Anyone who spends time in the sun can have skin cancer. People with fair skin, especially those with blond or red hair, are more likely to get skin cancer than people with darker coloring. People who have had a close family member with melanoma and those who had severe sunburns before the age of 18 are more likely to get skin cancer.
What you can do
Most skin cancers can be prevented by avoiding the midday sun. When in the sun, wear hats with brims, long-sleeve shirts, sunglasses, and use sunscreen with an SPF of 30 or higher on all exposed parts of the skin. If you have children, protect them from the sun and don’t let them get sunburned. Be aware of all moles and spots on your skin, and report any changes to a doctor right away. Have a skin exam during your regular health check-ups.
The best defense against cancer
Early detection – finding a cancer early before it has spread – gives you the best chance to do something about it.
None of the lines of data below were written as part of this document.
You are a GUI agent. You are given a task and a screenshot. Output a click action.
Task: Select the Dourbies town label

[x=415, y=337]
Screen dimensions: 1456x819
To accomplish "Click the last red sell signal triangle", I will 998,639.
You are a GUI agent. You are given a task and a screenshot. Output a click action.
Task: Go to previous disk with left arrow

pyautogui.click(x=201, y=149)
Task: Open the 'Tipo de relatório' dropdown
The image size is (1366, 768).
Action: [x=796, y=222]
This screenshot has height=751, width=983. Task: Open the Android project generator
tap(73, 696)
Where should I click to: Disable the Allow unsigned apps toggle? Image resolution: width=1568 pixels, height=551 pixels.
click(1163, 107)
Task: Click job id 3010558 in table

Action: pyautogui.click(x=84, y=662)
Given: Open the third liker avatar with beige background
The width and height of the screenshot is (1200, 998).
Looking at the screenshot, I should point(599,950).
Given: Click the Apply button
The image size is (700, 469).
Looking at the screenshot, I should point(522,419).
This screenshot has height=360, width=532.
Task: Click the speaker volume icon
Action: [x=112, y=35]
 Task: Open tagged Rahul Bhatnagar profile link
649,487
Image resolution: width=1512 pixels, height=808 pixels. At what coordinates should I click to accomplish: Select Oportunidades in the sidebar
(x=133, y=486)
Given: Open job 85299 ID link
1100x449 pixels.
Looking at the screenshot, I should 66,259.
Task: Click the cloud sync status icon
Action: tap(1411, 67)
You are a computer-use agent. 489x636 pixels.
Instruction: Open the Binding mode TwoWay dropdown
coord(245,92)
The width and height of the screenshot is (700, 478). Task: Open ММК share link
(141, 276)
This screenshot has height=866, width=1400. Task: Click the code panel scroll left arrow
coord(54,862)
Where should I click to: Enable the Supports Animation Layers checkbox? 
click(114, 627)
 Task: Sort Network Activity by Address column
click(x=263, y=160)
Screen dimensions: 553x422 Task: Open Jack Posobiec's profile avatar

Knowing about these cancers and what you can do to help reduce your cancer risk can save your life.
Take control of your health and reduce your cancer risk.
- Stay away from tobacco.
- Stay at a healthy weight.
- Get moving with regular physical activity.
- Eat healthy with plenty of fruits and vegetables.
- Limit how much alcohol you drink (if you drink at all).
- Protect your skin.
- Know yourself, your family history, and your risks.
- Get regular check-ups and cancer screening tests.